=== ACTIVIDAD ===
Copia íntegro, sin cambiar una sola palabra ni signo, el texto sobre el paseo matinal por Oviedo.

=== EXTRACTO DE LA FUENTE ===
━━━━━━━━━━

A quién aplaude el presidente

Por Manuel Asur González García

En mayo, las soleadas mañanas de Oviedo son tan dulces que hasta en los coches el ruido ronronea con cariño de gato. Fue una mañana así, cuando salí de mi casa para pasear por la campiña de Santullano, donde una pequeña iglesia del siglo IX, patrimonio de la humanidad, me seduce con su serena geometría medieval y me abre un claro en el bosque de mis preocupaciones.

Caminaba lento, sumido en mis pensamientos, cuando de pronto una joven me adelanta fugaz y airosa. Sobre su libre cintura, una larga melena rubia se balancea con el oleaje. Me atrajo tanto aquel mundo moviente, aquella marina urbana, que acoplé mis pasos a los suyos como en un desfile militar, uno, dos, uno dos y la seguí a discreta distancia.

Me sentía marinero, remador vivo, ligero como un aspa de la manchega llanura que esparciera mis arraigadas cavilaciones entre la alegría de las margaritas. Así iba de contento, cuando de repente la luz que guiaba mis pasos se apaga, se detiene. Desacoplo la marcha marcial, esquivo a mi Dulcinea y al adelantarla puedo observar el motivo de la parálisis. Un botón de su blusa desabrochada. Supero el poderoso fulgor y prosigo mi camino mucho más lento que antes. Mucho más. Como abrochándome infinitos botones. Pero uno me obliga a sentarme en un banco de la acera. Me urge a examinar la clase de hilo que lo sujeta. Es un hilo especial que cose una fábula de Juan E. Hartzenbusch, Las Espigas: La espiga rica en fruto / se inclina a tierra; / la que no tiene grano, / se empina tiesa. / Es en su porte / modesto el hombre sabio, / y altivo el zote.

━━━━━━━━━━

=== MATERIAL DE ESTUDIO ===
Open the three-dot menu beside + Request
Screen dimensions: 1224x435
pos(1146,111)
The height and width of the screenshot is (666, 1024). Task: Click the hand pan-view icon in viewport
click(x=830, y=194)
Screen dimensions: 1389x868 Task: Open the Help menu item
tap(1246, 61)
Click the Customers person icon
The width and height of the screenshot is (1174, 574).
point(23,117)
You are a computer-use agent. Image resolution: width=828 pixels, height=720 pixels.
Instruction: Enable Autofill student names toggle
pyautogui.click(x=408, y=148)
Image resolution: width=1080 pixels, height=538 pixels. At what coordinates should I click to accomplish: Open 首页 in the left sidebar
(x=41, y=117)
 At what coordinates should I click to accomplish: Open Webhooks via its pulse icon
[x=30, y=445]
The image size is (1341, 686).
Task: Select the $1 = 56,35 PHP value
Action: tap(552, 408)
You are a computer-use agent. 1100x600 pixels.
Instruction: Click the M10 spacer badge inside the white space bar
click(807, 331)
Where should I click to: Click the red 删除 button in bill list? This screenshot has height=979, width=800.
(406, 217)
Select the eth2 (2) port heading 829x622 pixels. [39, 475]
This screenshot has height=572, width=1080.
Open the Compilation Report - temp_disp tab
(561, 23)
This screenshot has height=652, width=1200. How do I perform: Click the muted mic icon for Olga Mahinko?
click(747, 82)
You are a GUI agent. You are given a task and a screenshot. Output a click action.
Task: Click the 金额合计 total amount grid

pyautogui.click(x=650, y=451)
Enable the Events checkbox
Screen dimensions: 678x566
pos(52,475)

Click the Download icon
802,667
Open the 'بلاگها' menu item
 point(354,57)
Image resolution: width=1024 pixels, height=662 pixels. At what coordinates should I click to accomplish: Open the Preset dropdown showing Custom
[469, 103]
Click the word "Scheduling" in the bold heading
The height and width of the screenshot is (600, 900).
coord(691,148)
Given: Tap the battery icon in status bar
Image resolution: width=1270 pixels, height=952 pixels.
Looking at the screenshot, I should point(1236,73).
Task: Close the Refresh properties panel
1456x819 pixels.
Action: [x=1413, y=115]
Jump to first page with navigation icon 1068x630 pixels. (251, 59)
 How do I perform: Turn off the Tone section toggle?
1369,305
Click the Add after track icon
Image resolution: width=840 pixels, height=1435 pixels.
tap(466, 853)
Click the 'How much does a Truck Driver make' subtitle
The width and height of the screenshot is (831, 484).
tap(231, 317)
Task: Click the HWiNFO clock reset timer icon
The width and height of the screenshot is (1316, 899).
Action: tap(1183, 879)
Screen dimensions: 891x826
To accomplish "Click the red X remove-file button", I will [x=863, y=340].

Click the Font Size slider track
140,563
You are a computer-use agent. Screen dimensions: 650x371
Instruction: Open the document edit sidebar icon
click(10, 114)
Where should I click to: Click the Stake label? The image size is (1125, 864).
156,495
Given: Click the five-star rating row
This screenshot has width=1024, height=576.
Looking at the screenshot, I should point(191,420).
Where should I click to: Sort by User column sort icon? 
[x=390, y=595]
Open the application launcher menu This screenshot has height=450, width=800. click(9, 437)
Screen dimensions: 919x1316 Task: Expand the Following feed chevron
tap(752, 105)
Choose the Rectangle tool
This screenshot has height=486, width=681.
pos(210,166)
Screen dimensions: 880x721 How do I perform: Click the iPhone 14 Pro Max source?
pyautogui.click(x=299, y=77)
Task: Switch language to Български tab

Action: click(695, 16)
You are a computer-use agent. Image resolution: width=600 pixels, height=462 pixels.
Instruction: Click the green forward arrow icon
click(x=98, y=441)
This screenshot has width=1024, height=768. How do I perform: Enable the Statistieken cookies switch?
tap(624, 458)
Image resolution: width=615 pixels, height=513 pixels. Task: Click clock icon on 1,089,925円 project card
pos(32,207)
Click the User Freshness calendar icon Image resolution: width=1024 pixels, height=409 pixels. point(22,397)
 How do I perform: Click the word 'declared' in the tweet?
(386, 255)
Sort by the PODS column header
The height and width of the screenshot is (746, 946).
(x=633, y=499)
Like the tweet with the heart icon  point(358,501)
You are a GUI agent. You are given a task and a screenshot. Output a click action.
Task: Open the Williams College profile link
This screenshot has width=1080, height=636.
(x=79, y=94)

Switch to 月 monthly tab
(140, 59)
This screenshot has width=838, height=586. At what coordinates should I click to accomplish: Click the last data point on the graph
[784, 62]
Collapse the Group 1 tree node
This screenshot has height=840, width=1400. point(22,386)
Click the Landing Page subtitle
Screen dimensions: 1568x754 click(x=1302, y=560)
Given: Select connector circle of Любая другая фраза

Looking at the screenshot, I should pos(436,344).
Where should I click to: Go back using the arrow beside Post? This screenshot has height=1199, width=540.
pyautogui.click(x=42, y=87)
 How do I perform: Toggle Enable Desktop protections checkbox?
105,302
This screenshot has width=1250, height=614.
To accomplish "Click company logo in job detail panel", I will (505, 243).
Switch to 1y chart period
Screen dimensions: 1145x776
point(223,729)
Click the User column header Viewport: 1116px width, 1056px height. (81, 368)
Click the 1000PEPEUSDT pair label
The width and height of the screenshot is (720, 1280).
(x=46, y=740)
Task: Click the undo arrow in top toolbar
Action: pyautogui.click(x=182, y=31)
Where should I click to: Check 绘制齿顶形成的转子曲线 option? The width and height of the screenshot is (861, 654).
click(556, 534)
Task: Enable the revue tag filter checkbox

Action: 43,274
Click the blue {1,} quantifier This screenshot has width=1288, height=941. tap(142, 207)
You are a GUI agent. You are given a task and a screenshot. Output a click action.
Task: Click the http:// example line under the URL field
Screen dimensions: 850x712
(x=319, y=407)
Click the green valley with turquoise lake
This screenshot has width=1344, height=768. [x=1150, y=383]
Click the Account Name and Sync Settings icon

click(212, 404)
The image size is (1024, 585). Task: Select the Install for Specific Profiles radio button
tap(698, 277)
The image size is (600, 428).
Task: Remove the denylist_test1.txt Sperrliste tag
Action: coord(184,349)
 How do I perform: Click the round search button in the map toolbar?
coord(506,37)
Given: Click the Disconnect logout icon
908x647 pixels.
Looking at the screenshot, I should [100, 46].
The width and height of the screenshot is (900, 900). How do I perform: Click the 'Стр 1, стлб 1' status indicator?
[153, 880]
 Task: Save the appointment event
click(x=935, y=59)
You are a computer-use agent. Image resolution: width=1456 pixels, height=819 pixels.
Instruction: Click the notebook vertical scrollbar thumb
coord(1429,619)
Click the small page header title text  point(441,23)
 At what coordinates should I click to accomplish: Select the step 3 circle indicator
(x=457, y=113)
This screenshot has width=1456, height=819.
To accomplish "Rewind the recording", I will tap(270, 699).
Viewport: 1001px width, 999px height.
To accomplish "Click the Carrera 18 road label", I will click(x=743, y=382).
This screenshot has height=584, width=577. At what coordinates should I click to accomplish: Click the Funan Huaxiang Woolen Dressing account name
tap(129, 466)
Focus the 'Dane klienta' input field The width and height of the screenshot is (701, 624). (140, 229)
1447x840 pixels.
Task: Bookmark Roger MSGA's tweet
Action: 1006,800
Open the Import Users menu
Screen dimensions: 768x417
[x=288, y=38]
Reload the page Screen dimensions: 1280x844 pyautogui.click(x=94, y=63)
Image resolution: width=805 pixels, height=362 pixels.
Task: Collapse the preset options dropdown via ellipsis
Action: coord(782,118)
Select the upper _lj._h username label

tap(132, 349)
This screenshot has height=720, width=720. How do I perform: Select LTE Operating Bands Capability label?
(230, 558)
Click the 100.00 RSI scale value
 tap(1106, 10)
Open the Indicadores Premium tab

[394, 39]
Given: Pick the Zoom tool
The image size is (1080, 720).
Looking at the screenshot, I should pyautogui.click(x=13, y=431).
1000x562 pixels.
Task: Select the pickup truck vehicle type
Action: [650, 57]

━━━━━━━━━━

=== SOLUCIÓN DEL PROBLEMA ===
A quién aplaude el presidente

Por Manuel Asur González García

En mayo, las soleadas mañanas de Oviedo son tan dulces que hasta en los coches el ruido ronronea con cariño de gato. Fue una mañana así, cuando salí de mi casa para pasear por la campiña de Santullano, donde una pequeña iglesia del siglo IX, patrimonio de la humanidad, me seduce con su serena geometría medieval y me abre un claro en el bosque de mis preocupaciones.

Caminaba lento, sumido en mis pensamientos, cuando de pronto una joven me adelanta fugaz y airosa. Sobre su libre cintura, una larga melena rubia se balancea con el oleaje. Me atrajo tanto aquel mundo moviente, aquella marina urbana, que acoplé mis pasos a los suyos como en un desfile militar, uno, dos, uno dos y la seguí a discreta distancia.

Me sentía marinero, remador vivo, ligero como un aspa de la manchega llanura que esparciera mis arraigadas cavilaciones entre la alegría de las margaritas. Así iba de contento, cuando de repente la luz que guiaba mis pasos se apaga, se detiene. Desacoplo la marcha marcial, esquivo a mi Dulcinea y al adelantarla puedo observar el motivo de la parálisis. Un botón de su blusa desabrochada. Supero el poderoso fulgor y prosigo mi camino mucho más lento que antes. Mucho más. Como abrochándome infinitos botones. Pero uno me obliga a sentarme en un banco de la acera. Me urge a examinar la clase de hilo que lo sujeta. Es un hilo especial que cose una fábula de Juan E. Hartzenbusch, Las Espigas: La espiga rica en fruto / se inclina a tierra; / la que no tiene grano, / se empina tiesa. / Es en su porte / modesto el hombre sabio, / y altivo el zote.